I have the impression you are seeking recommended alternates, not a critique of some vendor's product.

I looked at traditional Japanese targets once, and seem to recollect that some schools used cadavers (live crimiinals too!) A master was supposed to be able to cut through more than one... at least per that article.

Some of the test cutting gatherings like to get slabs of beef or pork shoulders. It does not have to get wasted either, you can still cook it up and eat it as part of the party! How to mount such items for realistic situations is an interesting question. For horizontal cuts, I suspect hanging it with an appropriate weight below might be reasonable.

Newspapers rolled up with junk mail inside are not too bad either. You can soak the whole mess with some water and duct tape it to a stick. It is already junk-polution created by someone else. You might as well get some good out of it before turning it into landfill space. It won't be likely to hurt your sword.

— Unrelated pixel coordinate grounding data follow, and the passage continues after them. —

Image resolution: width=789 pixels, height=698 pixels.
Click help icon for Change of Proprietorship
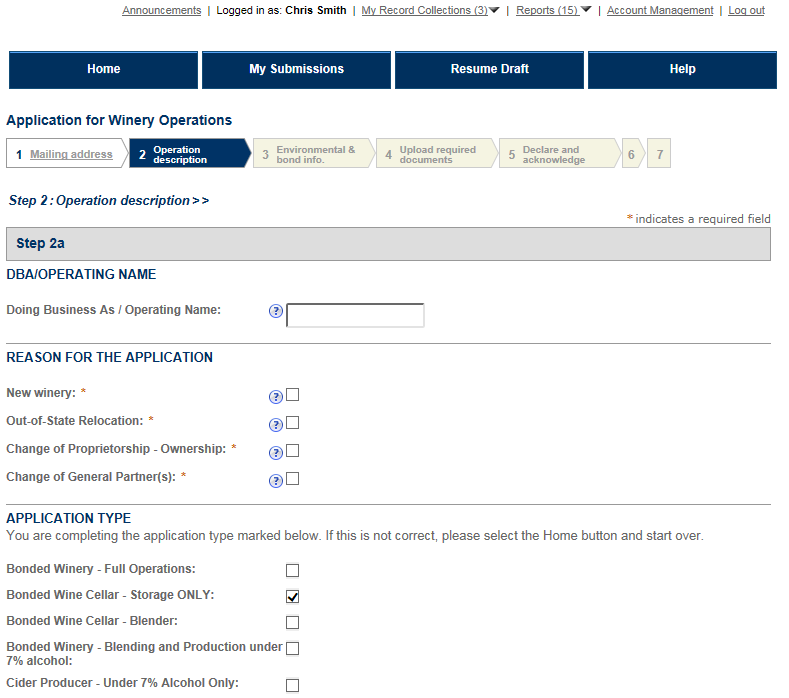coord(276,453)
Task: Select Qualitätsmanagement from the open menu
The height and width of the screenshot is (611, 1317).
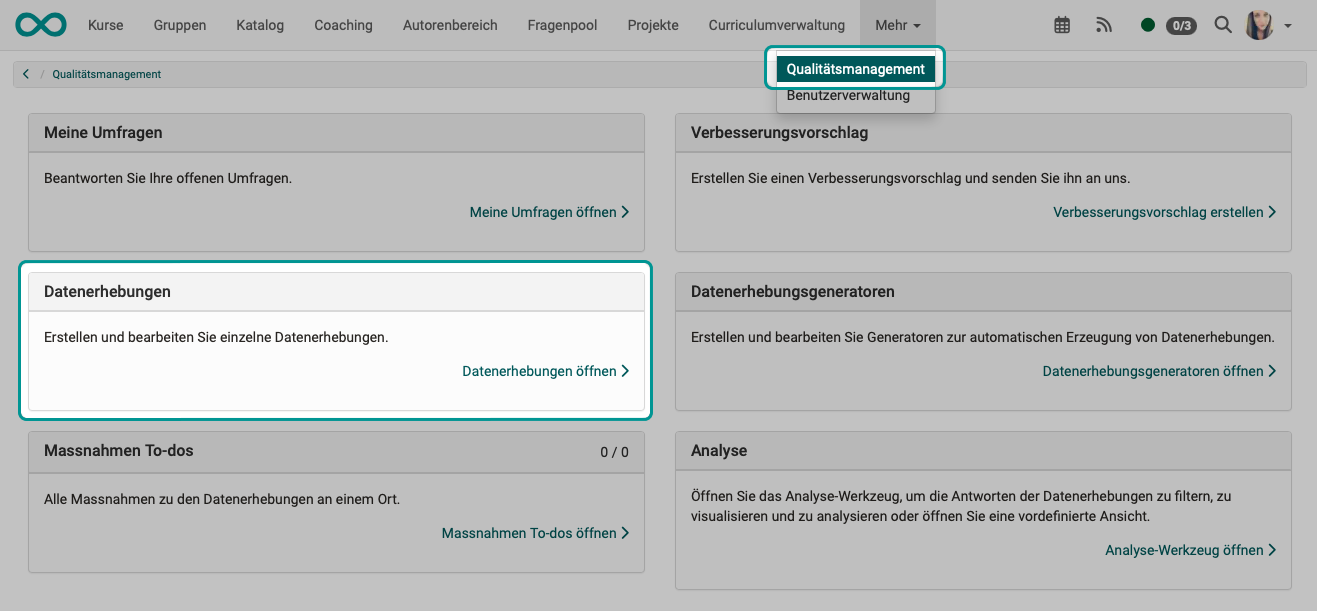Action: point(855,68)
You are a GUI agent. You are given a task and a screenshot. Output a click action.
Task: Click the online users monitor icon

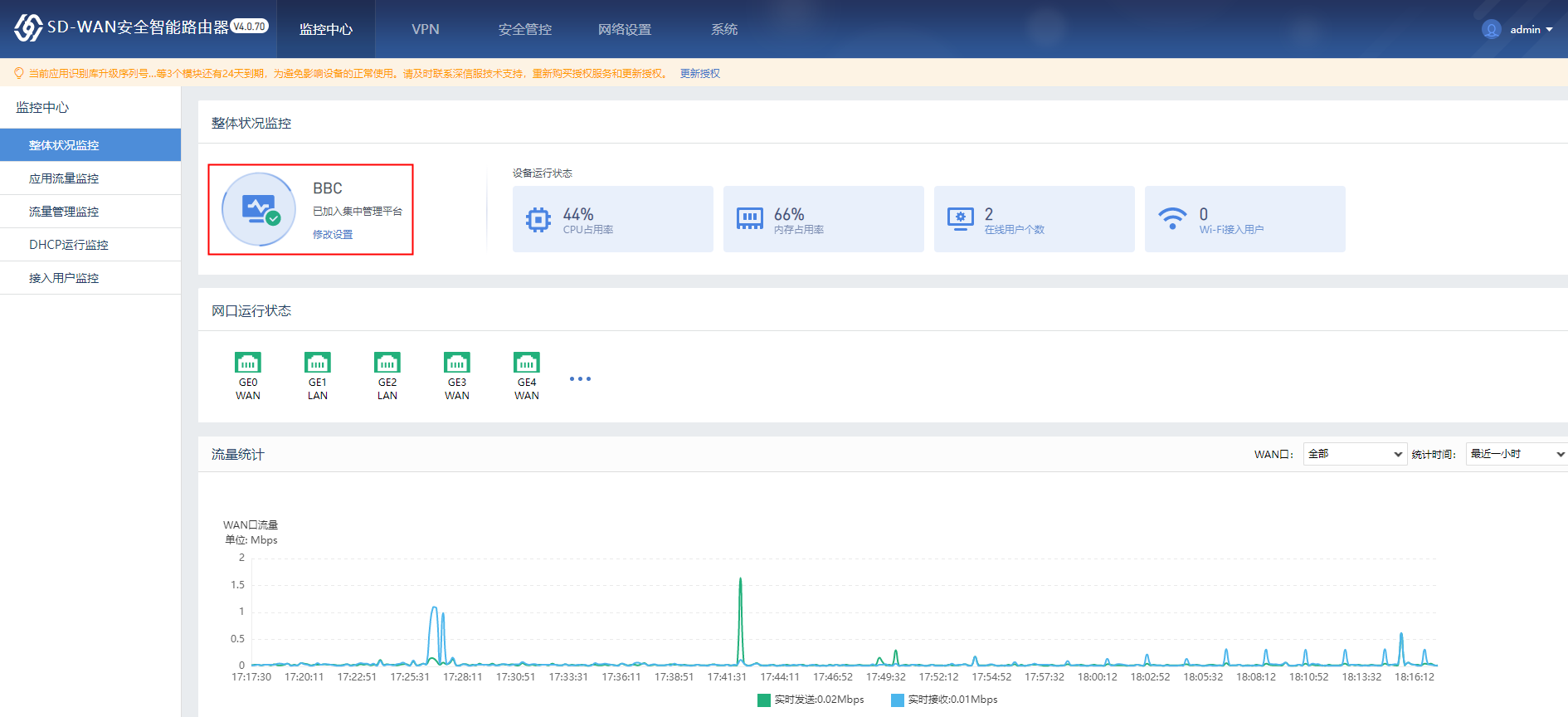(960, 219)
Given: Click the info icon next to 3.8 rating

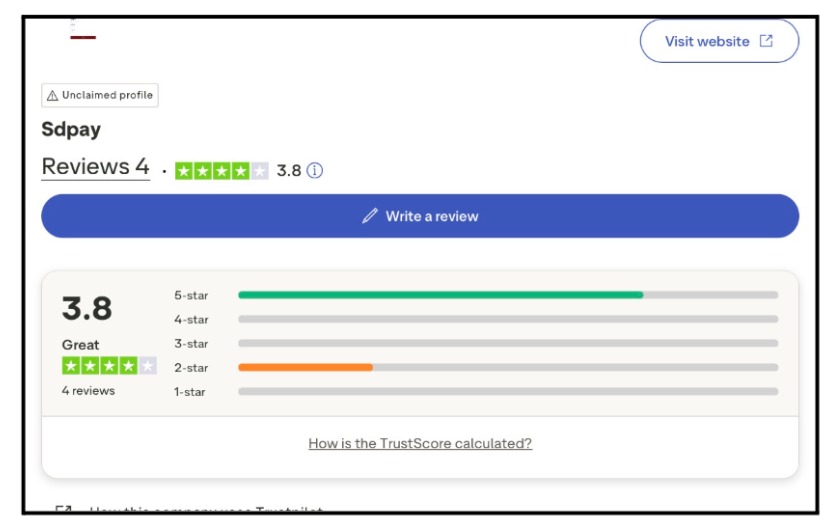Looking at the screenshot, I should [x=315, y=170].
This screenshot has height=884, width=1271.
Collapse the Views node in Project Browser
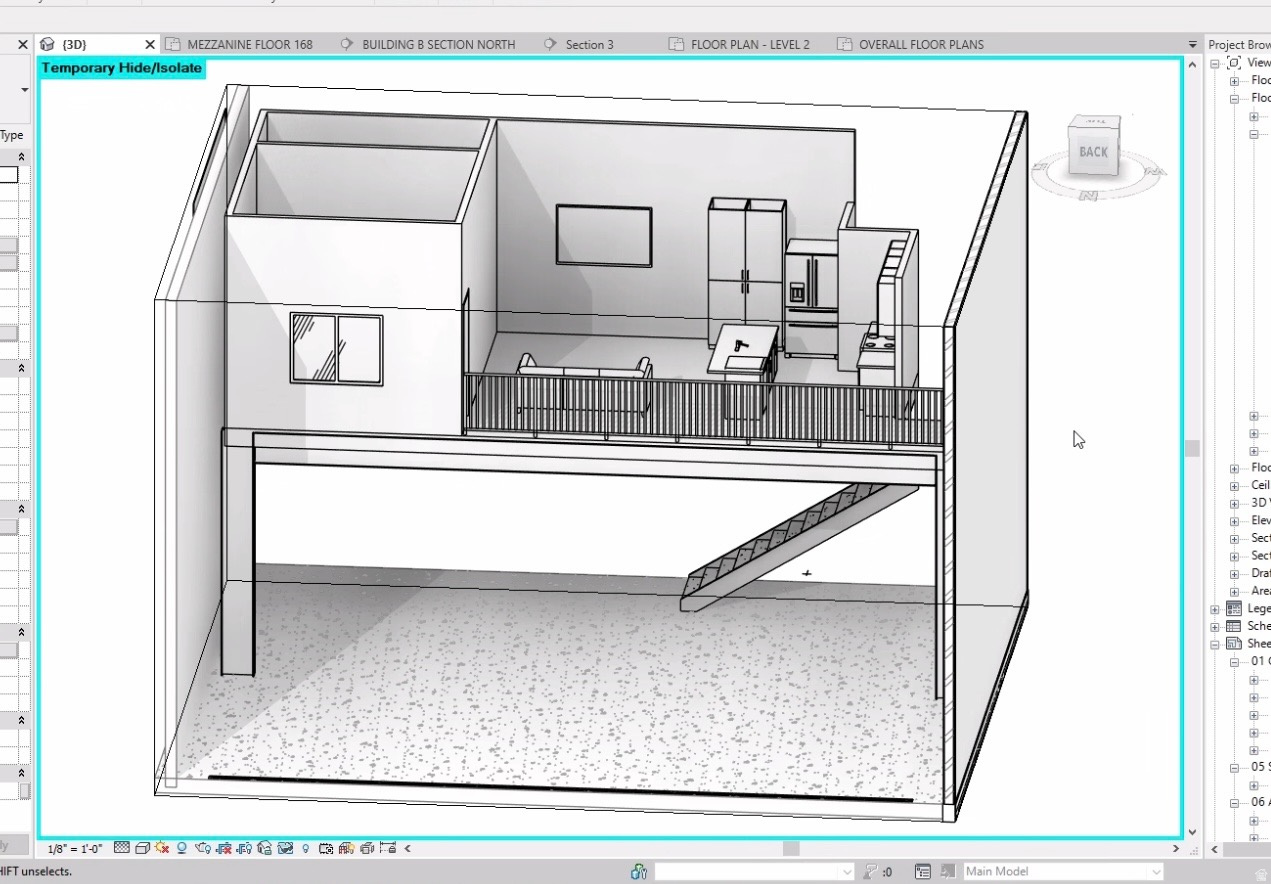click(1215, 63)
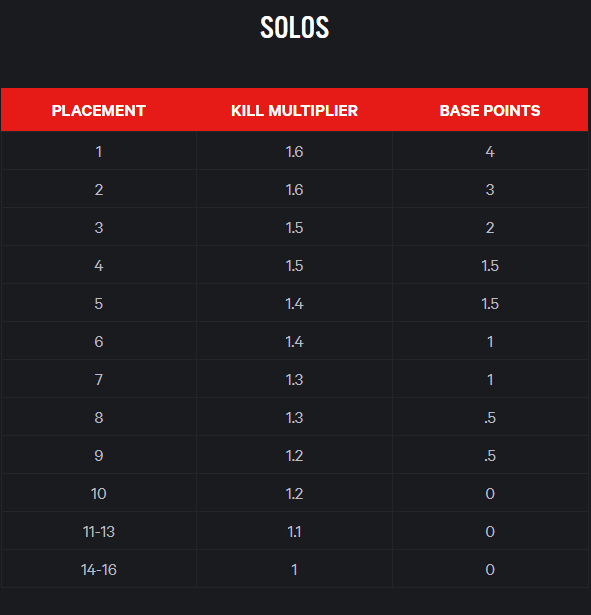Click placement 4 cell
The height and width of the screenshot is (615, 591).
point(99,266)
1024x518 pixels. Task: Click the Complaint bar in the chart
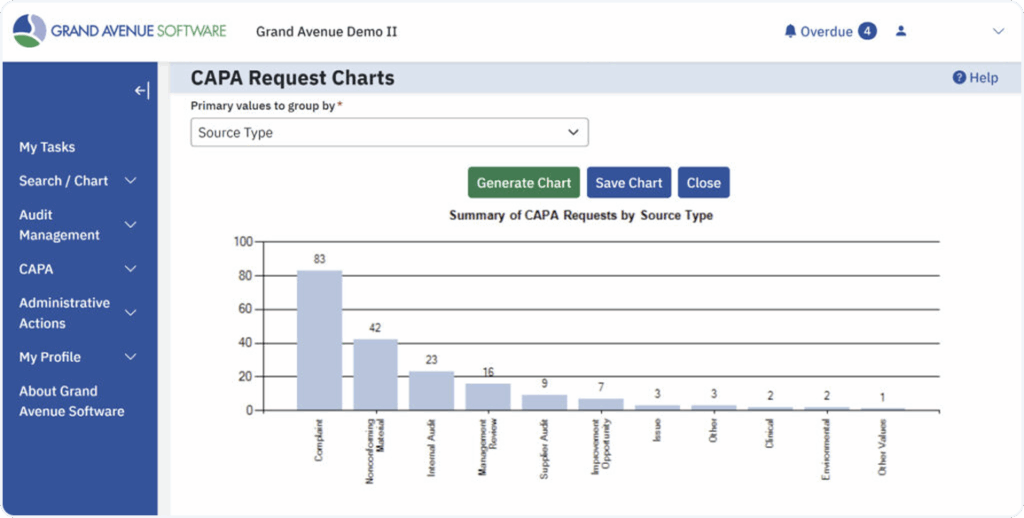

Rather than throw them away or send them straight to a recycle bin, save empty 1 gallon plastic milk jugs. They are easy to cut with poor technique, but the shape of the cut edge will tell you quite a lot about how good your edge alignment was.

Do not skip thrusting in your practice unless it is foreign to the style of fencing (perhaps not appropriate for Katana, etc..) I cut every target, then attempt a thrust at it as well. Thrusting is harder than most think and results in a lot of giggles from bystanders unless you are good at it. It is surprising how well swords characterized as "pure cutters" can actually penetrate medium hardness targets in thrust. I stuck my Albion Knight clean into a vandal resistant garbage can lid at a very oblique angle Thursday night when attempting to skewer a nearly empty remnant of a milk jug (a humiliating demonstration in front of some visitors.) Never in a million years will I be able to cut that through that industrial grade garbage bin (about 3/16" thick polyethylene type plastic) with any of my current swords, but I can skewer it with every one regardless of classification as a cutter or thruster.